_What is needed_
Within the material below, tally every line that holds the word "computer", then give the tally and nothing more.

_Dataset excerpts_
────────────────────
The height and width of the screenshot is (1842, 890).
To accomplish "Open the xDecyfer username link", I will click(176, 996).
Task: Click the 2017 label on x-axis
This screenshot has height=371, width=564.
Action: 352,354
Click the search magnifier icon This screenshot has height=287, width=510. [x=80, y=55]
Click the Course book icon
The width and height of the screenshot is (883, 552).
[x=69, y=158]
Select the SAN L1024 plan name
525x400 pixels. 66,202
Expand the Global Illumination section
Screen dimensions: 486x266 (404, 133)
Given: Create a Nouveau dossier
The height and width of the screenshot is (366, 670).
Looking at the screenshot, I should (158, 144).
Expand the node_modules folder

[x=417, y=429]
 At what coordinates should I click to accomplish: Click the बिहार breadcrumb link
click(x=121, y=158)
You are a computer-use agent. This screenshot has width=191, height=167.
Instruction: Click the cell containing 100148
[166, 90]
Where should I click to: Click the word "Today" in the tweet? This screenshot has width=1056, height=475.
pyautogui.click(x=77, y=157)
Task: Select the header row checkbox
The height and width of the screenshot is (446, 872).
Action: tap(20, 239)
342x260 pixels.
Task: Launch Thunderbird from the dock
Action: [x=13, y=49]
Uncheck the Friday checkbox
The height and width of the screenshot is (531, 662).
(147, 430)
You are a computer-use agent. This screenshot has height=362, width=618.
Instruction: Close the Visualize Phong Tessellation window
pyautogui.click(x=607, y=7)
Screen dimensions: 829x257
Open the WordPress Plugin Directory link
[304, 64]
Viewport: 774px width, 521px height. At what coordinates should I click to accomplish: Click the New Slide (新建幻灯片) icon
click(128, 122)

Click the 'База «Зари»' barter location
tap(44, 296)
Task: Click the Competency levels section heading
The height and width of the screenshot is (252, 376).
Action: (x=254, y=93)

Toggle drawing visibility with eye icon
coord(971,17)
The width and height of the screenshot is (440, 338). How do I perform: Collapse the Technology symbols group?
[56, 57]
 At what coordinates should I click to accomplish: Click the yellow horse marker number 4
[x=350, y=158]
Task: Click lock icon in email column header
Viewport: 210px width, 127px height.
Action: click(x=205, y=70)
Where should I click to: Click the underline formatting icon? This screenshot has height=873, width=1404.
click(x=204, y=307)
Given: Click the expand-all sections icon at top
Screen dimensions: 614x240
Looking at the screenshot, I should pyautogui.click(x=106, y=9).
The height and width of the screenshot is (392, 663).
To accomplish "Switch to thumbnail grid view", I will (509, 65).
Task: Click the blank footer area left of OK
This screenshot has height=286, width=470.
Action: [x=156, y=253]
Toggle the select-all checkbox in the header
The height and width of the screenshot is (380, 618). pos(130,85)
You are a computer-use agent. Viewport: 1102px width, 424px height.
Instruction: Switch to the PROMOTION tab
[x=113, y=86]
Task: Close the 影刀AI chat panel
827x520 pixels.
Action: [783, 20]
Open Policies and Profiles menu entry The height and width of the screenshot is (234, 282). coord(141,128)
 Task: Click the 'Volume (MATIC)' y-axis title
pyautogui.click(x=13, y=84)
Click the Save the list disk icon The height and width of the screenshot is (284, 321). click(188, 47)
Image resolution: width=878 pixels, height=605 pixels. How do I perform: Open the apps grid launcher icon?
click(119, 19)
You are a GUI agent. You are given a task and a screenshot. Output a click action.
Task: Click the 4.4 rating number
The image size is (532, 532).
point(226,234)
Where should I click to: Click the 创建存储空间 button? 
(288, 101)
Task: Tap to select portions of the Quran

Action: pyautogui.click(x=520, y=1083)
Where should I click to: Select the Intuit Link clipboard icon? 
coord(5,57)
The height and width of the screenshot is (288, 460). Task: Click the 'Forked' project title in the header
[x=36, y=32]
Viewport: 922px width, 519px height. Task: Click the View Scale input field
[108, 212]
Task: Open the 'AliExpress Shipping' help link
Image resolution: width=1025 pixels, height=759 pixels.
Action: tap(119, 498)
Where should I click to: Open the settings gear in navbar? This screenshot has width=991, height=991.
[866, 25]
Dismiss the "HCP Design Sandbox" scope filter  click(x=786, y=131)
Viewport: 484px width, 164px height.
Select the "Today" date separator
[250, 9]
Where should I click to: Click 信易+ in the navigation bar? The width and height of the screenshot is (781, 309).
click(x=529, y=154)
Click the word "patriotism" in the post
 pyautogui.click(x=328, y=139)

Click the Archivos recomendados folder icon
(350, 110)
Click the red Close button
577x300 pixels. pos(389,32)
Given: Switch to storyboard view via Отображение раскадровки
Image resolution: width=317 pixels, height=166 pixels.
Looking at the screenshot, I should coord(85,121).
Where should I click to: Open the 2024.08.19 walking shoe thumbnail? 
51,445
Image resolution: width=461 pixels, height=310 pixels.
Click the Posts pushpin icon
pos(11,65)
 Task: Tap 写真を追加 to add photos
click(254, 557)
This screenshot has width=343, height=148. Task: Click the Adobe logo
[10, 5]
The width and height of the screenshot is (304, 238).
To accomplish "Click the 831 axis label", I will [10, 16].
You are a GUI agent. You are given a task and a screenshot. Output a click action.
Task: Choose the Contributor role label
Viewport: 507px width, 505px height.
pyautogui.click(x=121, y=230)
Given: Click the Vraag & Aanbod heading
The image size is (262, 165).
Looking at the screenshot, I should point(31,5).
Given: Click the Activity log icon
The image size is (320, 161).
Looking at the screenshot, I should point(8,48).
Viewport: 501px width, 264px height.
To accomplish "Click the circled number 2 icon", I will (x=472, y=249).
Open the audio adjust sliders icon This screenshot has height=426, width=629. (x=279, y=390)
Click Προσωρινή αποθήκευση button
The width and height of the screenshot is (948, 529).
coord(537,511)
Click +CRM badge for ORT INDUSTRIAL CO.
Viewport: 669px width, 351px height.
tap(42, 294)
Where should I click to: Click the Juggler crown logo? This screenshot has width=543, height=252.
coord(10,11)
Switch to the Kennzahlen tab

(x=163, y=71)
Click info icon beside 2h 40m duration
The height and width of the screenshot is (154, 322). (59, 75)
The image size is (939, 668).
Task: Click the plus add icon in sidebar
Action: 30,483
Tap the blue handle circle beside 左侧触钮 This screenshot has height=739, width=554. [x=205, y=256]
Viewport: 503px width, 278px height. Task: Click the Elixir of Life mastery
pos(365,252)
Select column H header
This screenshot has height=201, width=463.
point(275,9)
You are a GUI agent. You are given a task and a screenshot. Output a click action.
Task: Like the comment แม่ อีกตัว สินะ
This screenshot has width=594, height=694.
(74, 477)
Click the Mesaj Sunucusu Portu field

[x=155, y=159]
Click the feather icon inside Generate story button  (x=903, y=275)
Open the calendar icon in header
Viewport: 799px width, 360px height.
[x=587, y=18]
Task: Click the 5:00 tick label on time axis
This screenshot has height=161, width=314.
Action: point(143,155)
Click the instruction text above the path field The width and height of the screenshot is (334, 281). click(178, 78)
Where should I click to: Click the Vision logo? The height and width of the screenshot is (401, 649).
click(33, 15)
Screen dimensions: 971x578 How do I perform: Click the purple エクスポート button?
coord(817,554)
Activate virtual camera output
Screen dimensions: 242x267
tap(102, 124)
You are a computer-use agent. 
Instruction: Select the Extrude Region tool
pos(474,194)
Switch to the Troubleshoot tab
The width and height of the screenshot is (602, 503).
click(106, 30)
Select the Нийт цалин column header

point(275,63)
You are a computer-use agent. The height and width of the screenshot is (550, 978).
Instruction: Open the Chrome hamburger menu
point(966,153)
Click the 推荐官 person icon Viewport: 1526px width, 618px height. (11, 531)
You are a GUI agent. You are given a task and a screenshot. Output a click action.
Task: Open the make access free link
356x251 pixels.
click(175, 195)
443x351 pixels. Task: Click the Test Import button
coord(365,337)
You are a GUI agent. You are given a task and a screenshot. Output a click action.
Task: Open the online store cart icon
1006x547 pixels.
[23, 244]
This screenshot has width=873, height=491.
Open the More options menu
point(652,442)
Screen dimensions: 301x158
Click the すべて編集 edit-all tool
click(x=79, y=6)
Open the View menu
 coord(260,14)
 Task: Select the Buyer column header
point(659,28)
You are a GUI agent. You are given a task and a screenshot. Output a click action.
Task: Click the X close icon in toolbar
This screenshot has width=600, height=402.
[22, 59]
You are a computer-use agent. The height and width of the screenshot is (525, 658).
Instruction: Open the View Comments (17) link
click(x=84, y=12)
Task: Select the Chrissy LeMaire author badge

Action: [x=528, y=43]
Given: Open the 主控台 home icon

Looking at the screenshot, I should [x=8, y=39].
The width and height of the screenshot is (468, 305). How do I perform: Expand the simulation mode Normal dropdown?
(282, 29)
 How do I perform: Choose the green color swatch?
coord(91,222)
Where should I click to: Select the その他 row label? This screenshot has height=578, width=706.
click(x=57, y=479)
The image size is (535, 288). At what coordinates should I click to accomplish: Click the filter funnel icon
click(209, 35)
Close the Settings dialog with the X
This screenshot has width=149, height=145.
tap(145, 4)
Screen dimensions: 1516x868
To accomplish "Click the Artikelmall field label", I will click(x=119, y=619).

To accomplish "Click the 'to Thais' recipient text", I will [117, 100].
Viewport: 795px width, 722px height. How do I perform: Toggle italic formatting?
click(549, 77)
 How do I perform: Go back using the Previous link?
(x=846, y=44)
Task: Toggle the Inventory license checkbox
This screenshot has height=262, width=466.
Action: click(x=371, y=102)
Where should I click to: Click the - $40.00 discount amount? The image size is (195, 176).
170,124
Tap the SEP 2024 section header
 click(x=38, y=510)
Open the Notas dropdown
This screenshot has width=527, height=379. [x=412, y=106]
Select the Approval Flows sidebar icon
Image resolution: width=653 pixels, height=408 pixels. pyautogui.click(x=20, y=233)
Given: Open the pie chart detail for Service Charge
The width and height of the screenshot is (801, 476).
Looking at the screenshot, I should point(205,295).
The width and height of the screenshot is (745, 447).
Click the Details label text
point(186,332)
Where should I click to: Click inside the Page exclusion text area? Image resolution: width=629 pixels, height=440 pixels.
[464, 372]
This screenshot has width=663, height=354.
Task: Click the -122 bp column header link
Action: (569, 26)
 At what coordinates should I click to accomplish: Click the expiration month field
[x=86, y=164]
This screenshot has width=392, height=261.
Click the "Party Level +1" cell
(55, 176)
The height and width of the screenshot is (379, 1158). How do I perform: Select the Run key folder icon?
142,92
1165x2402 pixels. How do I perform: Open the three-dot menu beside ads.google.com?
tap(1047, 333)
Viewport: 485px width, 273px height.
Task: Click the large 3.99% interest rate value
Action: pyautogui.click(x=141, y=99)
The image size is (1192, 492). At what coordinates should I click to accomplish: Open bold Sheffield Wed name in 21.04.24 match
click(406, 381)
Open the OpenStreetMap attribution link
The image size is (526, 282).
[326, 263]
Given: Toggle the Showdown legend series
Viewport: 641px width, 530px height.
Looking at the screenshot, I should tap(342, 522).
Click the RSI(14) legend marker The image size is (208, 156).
────────────────────
_Response area_
6